:: Fragmento seleccionado ::
•••

Homenaje a un querido profesor

                                                                          
AUGUSTO EGÚSQUIZA VIDAL (Q.D.G.)
  
Julio R. Villanueva Sotomayor

Cuando salí de Pomabamba  a otros lares, no quise despedirme de Augusto Egúsquiza Vidal, así como de ninguno de mis compañeros de estudio y otros profesores del Colegio Nacional Monseñor Fidel Olivas Escudero. No asistí a la ceremonia de clausura, a pesar de que sabía que me iban a proclamar como primer alumno de la promoción. La tristeza me iba a invadir el alma, iba a roer mis entrañas. Preferí mantener los “ojos retenidos”, como los discípulos de Emaus (Lc 24,13-35), y que la procesión se aloje en la memoria para que el anda de mis felices recuerdos gobierne mi vida por mucho tiempo. Desde entonces, he tratado de vivir de las luces, despojándome de las sombras; oscuras e inoportunas diablillas que despojan la sonrisa a cualquier ser humano.

•••

:: Entradas dadas ::
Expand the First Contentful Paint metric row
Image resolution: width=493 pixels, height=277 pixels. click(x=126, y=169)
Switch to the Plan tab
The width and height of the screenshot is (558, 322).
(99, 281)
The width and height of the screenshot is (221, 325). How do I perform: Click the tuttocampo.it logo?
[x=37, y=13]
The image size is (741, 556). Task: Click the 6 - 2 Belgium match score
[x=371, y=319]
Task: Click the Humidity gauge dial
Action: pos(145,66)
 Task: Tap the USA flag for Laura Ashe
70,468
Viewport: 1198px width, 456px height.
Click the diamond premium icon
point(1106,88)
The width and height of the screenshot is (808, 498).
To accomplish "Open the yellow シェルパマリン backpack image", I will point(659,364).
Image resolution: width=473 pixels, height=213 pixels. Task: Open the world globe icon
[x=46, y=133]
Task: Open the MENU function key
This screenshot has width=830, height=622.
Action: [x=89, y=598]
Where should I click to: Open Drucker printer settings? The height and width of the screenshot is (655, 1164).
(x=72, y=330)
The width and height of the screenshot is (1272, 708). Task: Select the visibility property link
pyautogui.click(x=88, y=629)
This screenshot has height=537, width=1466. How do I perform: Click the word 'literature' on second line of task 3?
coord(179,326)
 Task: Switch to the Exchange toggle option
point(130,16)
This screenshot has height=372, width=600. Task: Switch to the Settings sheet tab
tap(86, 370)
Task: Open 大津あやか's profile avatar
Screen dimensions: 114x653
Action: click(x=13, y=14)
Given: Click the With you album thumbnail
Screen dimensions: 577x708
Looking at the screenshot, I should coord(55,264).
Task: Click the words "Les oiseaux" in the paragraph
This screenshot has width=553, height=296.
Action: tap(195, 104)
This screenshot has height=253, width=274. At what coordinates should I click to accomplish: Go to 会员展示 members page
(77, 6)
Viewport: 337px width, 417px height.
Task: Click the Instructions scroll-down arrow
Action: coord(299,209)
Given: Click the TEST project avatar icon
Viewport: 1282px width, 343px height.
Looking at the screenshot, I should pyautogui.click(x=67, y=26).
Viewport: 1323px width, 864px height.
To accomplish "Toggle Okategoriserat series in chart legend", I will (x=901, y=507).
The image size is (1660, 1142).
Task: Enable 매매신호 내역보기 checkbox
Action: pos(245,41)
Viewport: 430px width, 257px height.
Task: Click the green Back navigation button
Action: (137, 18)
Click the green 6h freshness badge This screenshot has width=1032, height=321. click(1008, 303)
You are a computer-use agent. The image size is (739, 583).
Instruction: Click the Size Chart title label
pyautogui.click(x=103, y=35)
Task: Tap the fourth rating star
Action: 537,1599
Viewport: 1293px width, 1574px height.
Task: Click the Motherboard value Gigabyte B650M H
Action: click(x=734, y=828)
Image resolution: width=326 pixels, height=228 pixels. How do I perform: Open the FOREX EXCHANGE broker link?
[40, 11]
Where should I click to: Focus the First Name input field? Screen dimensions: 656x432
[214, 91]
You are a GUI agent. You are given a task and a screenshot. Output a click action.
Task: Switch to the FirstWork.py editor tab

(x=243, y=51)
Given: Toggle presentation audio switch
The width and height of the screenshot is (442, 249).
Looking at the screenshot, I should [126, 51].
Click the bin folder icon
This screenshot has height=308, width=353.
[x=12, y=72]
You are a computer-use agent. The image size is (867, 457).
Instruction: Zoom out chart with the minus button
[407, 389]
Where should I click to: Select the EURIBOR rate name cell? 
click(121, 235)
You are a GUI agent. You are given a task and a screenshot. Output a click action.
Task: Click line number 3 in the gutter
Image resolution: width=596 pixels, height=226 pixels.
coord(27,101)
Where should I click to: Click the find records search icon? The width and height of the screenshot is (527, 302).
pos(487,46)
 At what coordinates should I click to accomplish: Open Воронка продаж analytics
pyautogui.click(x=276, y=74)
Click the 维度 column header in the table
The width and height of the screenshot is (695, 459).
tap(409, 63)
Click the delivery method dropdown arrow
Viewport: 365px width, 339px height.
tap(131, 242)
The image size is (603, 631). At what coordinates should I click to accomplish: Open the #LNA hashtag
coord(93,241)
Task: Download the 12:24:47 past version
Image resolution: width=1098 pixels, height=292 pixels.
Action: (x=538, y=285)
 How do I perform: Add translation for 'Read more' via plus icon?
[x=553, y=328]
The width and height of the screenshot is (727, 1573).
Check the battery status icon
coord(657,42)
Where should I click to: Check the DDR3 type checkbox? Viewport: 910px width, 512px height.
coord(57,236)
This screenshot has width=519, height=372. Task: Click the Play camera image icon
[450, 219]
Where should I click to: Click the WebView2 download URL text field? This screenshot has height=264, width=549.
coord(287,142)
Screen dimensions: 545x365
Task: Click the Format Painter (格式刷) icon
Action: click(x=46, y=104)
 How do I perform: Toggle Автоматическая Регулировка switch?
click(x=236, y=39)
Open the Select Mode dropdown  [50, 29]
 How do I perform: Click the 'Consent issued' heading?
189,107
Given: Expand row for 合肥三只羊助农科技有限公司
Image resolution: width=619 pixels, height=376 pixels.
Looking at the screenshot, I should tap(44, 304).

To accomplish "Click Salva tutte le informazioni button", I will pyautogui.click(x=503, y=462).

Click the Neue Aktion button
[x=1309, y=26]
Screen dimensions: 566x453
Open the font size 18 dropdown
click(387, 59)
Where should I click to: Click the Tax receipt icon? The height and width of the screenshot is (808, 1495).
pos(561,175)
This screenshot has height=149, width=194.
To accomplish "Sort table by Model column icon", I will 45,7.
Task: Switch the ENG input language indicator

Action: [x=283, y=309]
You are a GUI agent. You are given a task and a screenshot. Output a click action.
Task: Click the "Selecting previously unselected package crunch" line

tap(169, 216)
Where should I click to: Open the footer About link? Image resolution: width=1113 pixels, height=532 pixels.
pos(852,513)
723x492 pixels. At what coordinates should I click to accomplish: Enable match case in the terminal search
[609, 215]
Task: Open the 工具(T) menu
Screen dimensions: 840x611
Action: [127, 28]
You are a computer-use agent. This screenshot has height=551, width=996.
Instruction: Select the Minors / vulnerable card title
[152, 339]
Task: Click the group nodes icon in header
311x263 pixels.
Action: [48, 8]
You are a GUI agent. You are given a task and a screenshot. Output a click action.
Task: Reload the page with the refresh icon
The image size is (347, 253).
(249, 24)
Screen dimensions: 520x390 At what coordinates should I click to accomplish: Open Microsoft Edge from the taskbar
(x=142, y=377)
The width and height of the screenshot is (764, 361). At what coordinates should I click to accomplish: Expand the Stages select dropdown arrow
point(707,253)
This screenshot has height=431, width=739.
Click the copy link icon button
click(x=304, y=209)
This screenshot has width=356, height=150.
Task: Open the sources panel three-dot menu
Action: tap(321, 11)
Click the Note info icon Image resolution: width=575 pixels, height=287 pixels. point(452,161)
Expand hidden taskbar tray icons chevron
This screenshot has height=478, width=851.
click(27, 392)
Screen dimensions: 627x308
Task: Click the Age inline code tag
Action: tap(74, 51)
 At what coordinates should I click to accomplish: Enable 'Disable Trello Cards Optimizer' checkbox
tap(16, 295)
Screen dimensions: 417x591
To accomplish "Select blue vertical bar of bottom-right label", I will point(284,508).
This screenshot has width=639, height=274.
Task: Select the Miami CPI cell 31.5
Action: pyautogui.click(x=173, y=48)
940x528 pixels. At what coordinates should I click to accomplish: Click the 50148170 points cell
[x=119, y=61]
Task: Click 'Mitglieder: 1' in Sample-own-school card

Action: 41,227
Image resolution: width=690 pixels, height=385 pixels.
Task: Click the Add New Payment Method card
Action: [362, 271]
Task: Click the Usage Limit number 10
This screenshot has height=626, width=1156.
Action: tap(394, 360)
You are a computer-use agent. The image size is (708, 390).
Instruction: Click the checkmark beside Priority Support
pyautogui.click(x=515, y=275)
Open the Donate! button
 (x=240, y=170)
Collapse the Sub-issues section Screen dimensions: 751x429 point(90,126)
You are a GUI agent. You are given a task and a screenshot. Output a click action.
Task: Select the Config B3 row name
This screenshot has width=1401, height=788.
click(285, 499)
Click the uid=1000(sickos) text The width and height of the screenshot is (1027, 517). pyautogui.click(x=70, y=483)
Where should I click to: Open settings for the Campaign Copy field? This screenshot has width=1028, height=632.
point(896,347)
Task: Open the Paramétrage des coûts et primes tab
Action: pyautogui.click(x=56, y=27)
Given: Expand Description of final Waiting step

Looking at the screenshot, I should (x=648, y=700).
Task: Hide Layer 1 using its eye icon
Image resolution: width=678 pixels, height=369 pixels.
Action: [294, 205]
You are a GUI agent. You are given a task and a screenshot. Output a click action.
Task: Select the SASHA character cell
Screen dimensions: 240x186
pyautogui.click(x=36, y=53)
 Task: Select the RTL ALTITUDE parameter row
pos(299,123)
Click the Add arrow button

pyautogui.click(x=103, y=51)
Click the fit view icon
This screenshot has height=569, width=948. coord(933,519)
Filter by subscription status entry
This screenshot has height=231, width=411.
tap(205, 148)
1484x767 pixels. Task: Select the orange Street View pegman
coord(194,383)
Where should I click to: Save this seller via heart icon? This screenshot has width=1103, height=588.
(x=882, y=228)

•••

:: Consignas ::
[1] Según el fragmento, ¿qué distinción sabía quien escribe que iba a recibir en la ceremonia de clausura?
[2] Resume el fragmento en dos oraciones.
[3] Devuelve sin cambios el pasaje del fragmento que empieza en "AUGUSTO EGÚSQUIZA VIDAL (Q.D.G.)" y termina en "cualquier ser humano.".

:: Soluciones ::
[1] La de primer alumno de la promoción.

[2] Al salir de Pomabamba, quien escribe no se despidió de Augusto Egúsquiza Vidal ni de sus compañeros y profesores del Colegio Nacional Monseñor Fidel Olivas Escudero. Tampoco asistió a la ceremonia de clausura, aunque sabía que en ella recibiría el título de primer alumno de la promoción, porque prefirió guardar sus recuerdos felices en la memoria, y desde entonces ha tratado de vivir de las luces, despojándose de las sombras.

[3]
AUGUSTO EGÚSQUIZA VIDAL (Q.D.G.)
  
Julio R. Villanueva Sotomayor

Cuando salí de Pomabamba  a otros lares, no quise despedirme de Augusto Egúsquiza Vidal, así como de ninguno de mis compañeros de estudio y otros profesores del Colegio Nacional Monseñor Fidel Olivas Escudero. No asistí a la ceremonia de clausura, a pesar de que sabía que me iban a proclamar como primer alumno de la promoción. La tristeza me iba a invadir el alma, iba a roer mis entrañas. Preferí mantener los “ojos retenidos”, como los discípulos de Emaus (Lc 24,13-35), y que la procesión se aloje en la memoria para que el anda de mis felices recuerdos gobierne mi vida por mucho tiempo. Desde entonces, he tratado de vivir de las luces, despojándome de las sombras; oscuras e inoportunas diablillas que despojan la sonrisa a cualquier ser humano.